Last week, I was scheduled for an informal conversation with a pastoral colleague at the Atlanta Bread Company. After arriving there a little early, I was quite hungry, to say the least, and gravitated to the counter lined up with an eclectic mix of people. At first, I was quite frustrated but finally got enough nerve to go up to the counter for some handcrafted, whole grain, rusty, exotically flavored, chewy, melt-in-your mouth complimentary "artisan bread."
At that moment, I proclaimed without hesitation that this was the best bread I've ever tasted. As I watch the consistent streams of customers, I thought about how we as a church and society can be bread for the world "cast bread upon the counter and it will come back to us tenfold."

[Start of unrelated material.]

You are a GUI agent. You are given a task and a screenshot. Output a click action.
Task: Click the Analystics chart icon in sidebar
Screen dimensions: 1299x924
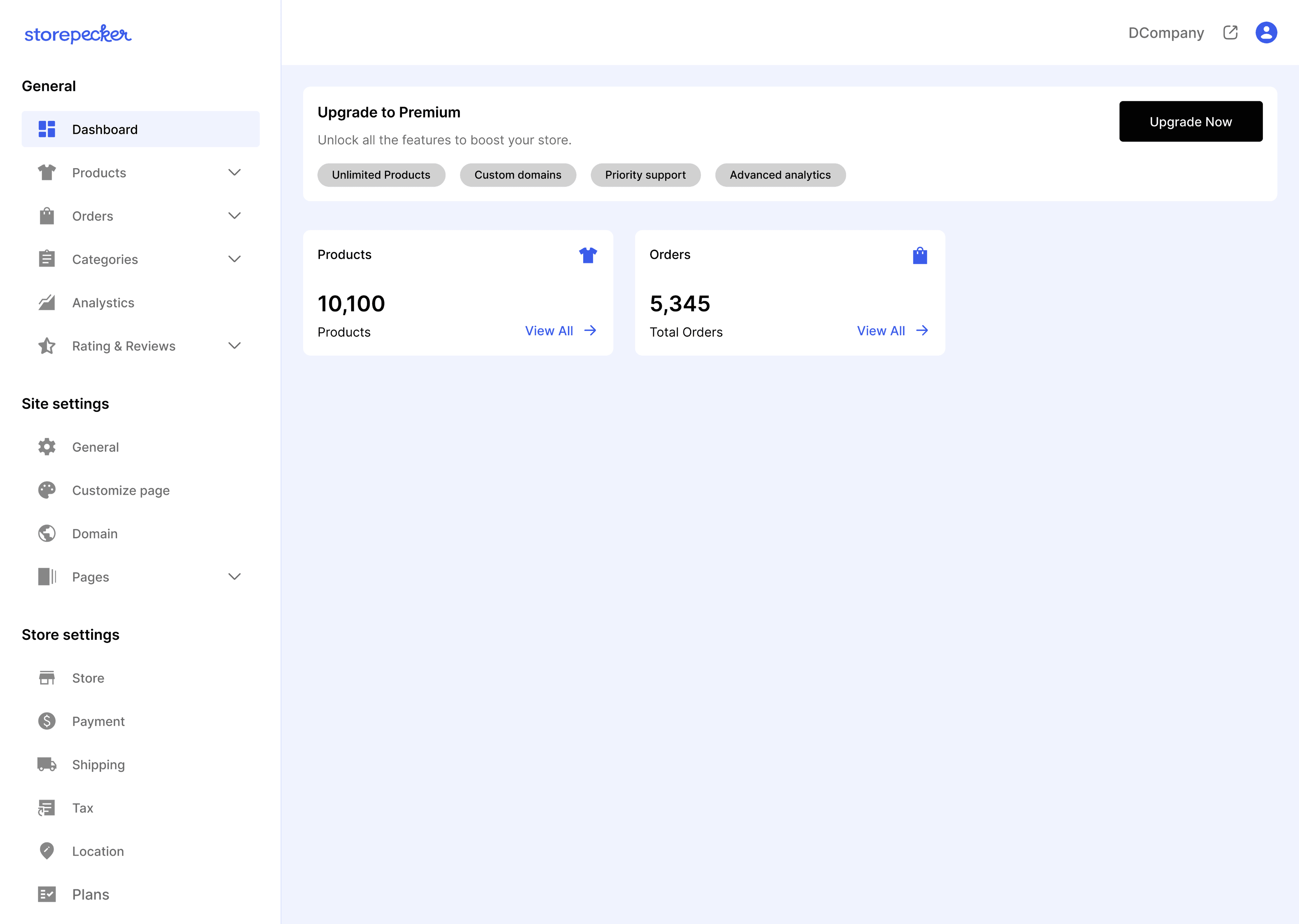coord(47,303)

Jesus knew wholeheartedly there's no substitute for the character, nutrition, taste and experience of fresh, filling and fulfilling "real" bread.
In a shocking reinterpretation of this tradition, Jesus offers himself to the world as "bread" -- the means through which God and humanity become bonded for eternal and abundant life. "Just as the living Father sent me and I live because of the Father, so the one who feeds on me will live because of me ... he who feeds on me will live forever" (v. 57-58 NIV). "Feeding" on Jesus is a means of taking in all that he offers -- the satisfying fullness of salvation, the daily nutrients of the indwelling Holy Spirit and the strength to live life to the full with an eternal perspective.
Jesus is the bread -- a concept too weird for many people. The disciples' response to Jesus' offer is that it's a "hard teaching" (v. 60 NIV), and John tells us that, "From this time, many of his disciples turned back and no longer followed him" (v. 66 NIV).
Maybe it's because they couldn't get past the ick factor -- the seemingly cannibalistic language that Jesus was using.
Maybe it's because they simply couldn't accept the gift that Jesus was offering them -- there was no way they could "earn" it, no list of righteous boxes to check, no requirements to clean your hands and use proper table manners.
Or maybe it was because of the exclusive nature of Jesus' offer -- if he's the only "real bread," it eliminates all the others. In the search to fill the gnawing emptiness inside, people turn to a wide variety of cheap, processed, mass-produced "breads" that ultimately leave them starving to death: money, sex, power, "stuff."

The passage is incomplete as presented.